*** DATA SECTION Section Begins ***

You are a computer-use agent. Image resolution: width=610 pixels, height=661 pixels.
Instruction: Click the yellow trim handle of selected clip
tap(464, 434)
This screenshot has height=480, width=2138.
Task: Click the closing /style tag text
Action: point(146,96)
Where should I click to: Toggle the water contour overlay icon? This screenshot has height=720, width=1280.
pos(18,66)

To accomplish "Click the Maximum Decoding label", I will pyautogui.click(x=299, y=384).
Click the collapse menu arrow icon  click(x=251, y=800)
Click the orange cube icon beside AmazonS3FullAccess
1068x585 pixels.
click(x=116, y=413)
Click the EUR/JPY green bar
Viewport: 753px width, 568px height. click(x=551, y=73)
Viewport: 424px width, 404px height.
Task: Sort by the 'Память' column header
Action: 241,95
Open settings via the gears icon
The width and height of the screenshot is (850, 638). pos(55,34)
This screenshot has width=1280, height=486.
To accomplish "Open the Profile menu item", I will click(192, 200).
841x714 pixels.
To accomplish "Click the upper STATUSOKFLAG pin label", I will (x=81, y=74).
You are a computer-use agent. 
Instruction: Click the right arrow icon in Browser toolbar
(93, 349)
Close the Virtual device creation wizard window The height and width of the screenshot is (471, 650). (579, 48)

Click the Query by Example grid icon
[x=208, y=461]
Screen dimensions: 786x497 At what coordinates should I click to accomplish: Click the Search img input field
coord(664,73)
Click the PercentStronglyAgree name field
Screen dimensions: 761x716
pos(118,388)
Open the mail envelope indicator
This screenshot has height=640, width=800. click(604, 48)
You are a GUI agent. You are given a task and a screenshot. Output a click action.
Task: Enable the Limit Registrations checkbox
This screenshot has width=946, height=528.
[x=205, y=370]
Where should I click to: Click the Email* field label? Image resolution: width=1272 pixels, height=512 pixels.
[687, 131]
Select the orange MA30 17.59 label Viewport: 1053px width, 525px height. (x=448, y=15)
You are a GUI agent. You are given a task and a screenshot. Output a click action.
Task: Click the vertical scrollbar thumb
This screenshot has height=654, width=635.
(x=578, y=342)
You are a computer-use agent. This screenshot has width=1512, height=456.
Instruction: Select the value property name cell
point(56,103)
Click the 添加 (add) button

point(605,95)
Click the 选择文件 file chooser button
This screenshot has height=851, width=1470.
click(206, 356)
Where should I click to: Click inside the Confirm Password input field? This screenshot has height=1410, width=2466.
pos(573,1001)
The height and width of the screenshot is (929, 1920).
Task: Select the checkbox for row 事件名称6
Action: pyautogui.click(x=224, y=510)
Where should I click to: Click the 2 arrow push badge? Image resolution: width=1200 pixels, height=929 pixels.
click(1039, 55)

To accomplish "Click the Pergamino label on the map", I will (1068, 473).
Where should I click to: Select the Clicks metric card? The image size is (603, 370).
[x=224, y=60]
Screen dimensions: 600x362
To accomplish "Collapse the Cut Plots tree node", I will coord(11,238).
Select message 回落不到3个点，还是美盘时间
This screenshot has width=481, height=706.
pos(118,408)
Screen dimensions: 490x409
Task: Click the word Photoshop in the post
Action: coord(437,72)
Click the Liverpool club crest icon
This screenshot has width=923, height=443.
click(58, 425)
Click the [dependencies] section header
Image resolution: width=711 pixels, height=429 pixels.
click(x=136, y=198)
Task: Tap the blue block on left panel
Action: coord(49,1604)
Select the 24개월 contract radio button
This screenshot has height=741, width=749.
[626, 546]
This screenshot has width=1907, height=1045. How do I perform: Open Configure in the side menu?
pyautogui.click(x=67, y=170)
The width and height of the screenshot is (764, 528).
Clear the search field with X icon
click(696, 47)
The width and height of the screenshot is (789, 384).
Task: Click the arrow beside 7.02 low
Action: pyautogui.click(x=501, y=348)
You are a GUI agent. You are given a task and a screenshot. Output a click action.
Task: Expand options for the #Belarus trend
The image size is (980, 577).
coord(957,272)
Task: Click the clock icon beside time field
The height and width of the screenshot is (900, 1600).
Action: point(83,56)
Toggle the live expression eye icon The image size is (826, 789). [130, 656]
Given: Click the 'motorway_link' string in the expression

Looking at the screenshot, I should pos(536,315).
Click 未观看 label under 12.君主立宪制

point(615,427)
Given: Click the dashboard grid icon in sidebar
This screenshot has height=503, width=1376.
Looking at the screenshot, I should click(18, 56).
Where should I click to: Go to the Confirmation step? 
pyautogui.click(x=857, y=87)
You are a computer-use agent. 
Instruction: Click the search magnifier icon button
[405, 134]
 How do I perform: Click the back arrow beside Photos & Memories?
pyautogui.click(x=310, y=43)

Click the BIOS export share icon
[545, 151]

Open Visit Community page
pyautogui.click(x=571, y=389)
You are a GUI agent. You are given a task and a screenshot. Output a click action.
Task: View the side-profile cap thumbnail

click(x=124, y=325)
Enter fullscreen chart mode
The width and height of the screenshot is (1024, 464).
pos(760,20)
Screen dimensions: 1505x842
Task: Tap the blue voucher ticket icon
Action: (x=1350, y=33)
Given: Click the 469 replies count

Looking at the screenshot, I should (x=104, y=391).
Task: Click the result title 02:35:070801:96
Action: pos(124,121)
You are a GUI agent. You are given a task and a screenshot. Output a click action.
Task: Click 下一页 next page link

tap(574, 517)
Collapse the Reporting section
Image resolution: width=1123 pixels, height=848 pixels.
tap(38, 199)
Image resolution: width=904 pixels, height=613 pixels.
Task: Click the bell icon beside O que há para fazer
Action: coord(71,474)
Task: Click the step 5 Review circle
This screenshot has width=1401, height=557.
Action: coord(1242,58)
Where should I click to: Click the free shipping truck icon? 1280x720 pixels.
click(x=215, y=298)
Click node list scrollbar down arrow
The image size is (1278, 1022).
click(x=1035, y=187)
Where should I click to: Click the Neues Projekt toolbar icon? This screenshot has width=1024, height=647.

*** DATA SECTION Section Ends ***

BRIEF
Write the data above out again in full, exactly.

RESULT OF THE TASK
You are a computer-use agent. Image resolution: width=610 pixels, height=661 pixels.
Instruction: Click the yellow trim handle of selected clip
tap(464, 434)
This screenshot has height=480, width=2138.
Task: Click the closing /style tag text
Action: point(146,96)
Where should I click to: Toggle the water contour overlay icon? This screenshot has height=720, width=1280.
pos(18,66)

To accomplish "Click the Maximum Decoding label", I will pyautogui.click(x=299, y=384).
Click the collapse menu arrow icon  click(x=251, y=800)
Click the orange cube icon beside AmazonS3FullAccess
1068x585 pixels.
click(x=116, y=413)
Click the EUR/JPY green bar
Viewport: 753px width, 568px height. click(x=551, y=73)
Viewport: 424px width, 404px height.
Task: Sort by the 'Память' column header
Action: 241,95
Open settings via the gears icon
The width and height of the screenshot is (850, 638). pos(55,34)
This screenshot has width=1280, height=486.
To accomplish "Open the Profile menu item", I will click(192, 200).
841x714 pixels.
To accomplish "Click the upper STATUSOKFLAG pin label", I will (x=81, y=74).
You are a computer-use agent. 
Instruction: Click the right arrow icon in Browser toolbar
(93, 349)
Close the Virtual device creation wizard window The height and width of the screenshot is (471, 650). (579, 48)

Click the Query by Example grid icon
[x=208, y=461]
Screen dimensions: 786x497 At what coordinates should I click to accomplish: Click the Search img input field
coord(664,73)
Click the PercentStronglyAgree name field
Screen dimensions: 761x716
pos(118,388)
Open the mail envelope indicator
This screenshot has height=640, width=800. click(604, 48)
You are a GUI agent. You are given a task and a screenshot. Output a click action.
Task: Enable the Limit Registrations checkbox
This screenshot has width=946, height=528.
[x=205, y=370]
Where should I click to: Click the Email* field label? Image resolution: width=1272 pixels, height=512 pixels.
[687, 131]
Select the orange MA30 17.59 label Viewport: 1053px width, 525px height. (x=448, y=15)
You are a GUI agent. You are given a task and a screenshot. Output a click action.
Task: Click the vertical scrollbar thumb
This screenshot has height=654, width=635.
(x=578, y=342)
You are a computer-use agent. This screenshot has width=1512, height=456.
Instruction: Select the value property name cell
point(56,103)
Click the 添加 (add) button

point(605,95)
Click the 选择文件 file chooser button
This screenshot has height=851, width=1470.
click(206, 356)
Where should I click to: Click inside the Confirm Password input field? This screenshot has height=1410, width=2466.
pos(573,1001)
The height and width of the screenshot is (929, 1920).
Task: Select the checkbox for row 事件名称6
Action: pyautogui.click(x=224, y=510)
Where should I click to: Click the 2 arrow push badge? Image resolution: width=1200 pixels, height=929 pixels.
click(1039, 55)

To accomplish "Click the Pergamino label on the map", I will (1068, 473).
Where should I click to: Select the Clicks metric card? The image size is (603, 370).
[x=224, y=60]
Screen dimensions: 600x362
To accomplish "Collapse the Cut Plots tree node", I will coord(11,238).
Select message 回落不到3个点，还是美盘时间
This screenshot has width=481, height=706.
pos(118,408)
Screen dimensions: 490x409
Task: Click the word Photoshop in the post
Action: coord(437,72)
Click the Liverpool club crest icon
This screenshot has width=923, height=443.
click(58, 425)
Click the [dependencies] section header
Image resolution: width=711 pixels, height=429 pixels.
click(x=136, y=198)
Task: Tap the blue block on left panel
Action: coord(49,1604)
Select the 24개월 contract radio button
This screenshot has height=741, width=749.
[626, 546]
This screenshot has width=1907, height=1045. How do I perform: Open Configure in the side menu?
pyautogui.click(x=67, y=170)
The width and height of the screenshot is (764, 528).
Clear the search field with X icon
click(696, 47)
The width and height of the screenshot is (789, 384).
Task: Click the arrow beside 7.02 low
Action: pyautogui.click(x=501, y=348)
You are a GUI agent. You are given a task and a screenshot. Output a click action.
Task: Expand options for the #Belarus trend
The image size is (980, 577).
coord(957,272)
Task: Click the clock icon beside time field
The height and width of the screenshot is (900, 1600).
Action: point(83,56)
Toggle the live expression eye icon The image size is (826, 789). [130, 656]
Given: Click the 'motorway_link' string in the expression

Looking at the screenshot, I should pos(536,315).
Click 未观看 label under 12.君主立宪制

point(615,427)
Given: Click the dashboard grid icon in sidebar
This screenshot has height=503, width=1376.
Looking at the screenshot, I should click(18, 56).
Where should I click to: Go to the Confirmation step? 
pyautogui.click(x=857, y=87)
You are a computer-use agent. 
Instruction: Click the search magnifier icon button
[405, 134]
 How do I perform: Click the back arrow beside Photos & Memories?
pyautogui.click(x=310, y=43)

Click the BIOS export share icon
[545, 151]

Open Visit Community page
pyautogui.click(x=571, y=389)
You are a GUI agent. You are given a task and a screenshot. Output a click action.
Task: View the side-profile cap thumbnail

click(x=124, y=325)
Enter fullscreen chart mode
The width and height of the screenshot is (1024, 464).
pos(760,20)
Screen dimensions: 1505x842
Task: Tap the blue voucher ticket icon
Action: (x=1350, y=33)
Given: Click the 469 replies count

Looking at the screenshot, I should (x=104, y=391).
Task: Click the result title 02:35:070801:96
Action: pos(124,121)
You are a GUI agent. You are given a task and a screenshot. Output a click action.
Task: Click 下一页 next page link

tap(574, 517)
Collapse the Reporting section
Image resolution: width=1123 pixels, height=848 pixels.
tap(38, 199)
Image resolution: width=904 pixels, height=613 pixels.
Task: Click the bell icon beside O que há para fazer
Action: coord(71,474)
Task: Click the step 5 Review circle
This screenshot has width=1401, height=557.
Action: coord(1242,58)
Where should I click to: Click the free shipping truck icon? 1280x720 pixels.
click(x=215, y=298)
Click node list scrollbar down arrow
The image size is (1278, 1022).
click(x=1035, y=187)
Where should I click to: Click the Neues Projekt toolbar icon? This screenshot has width=1024, height=647.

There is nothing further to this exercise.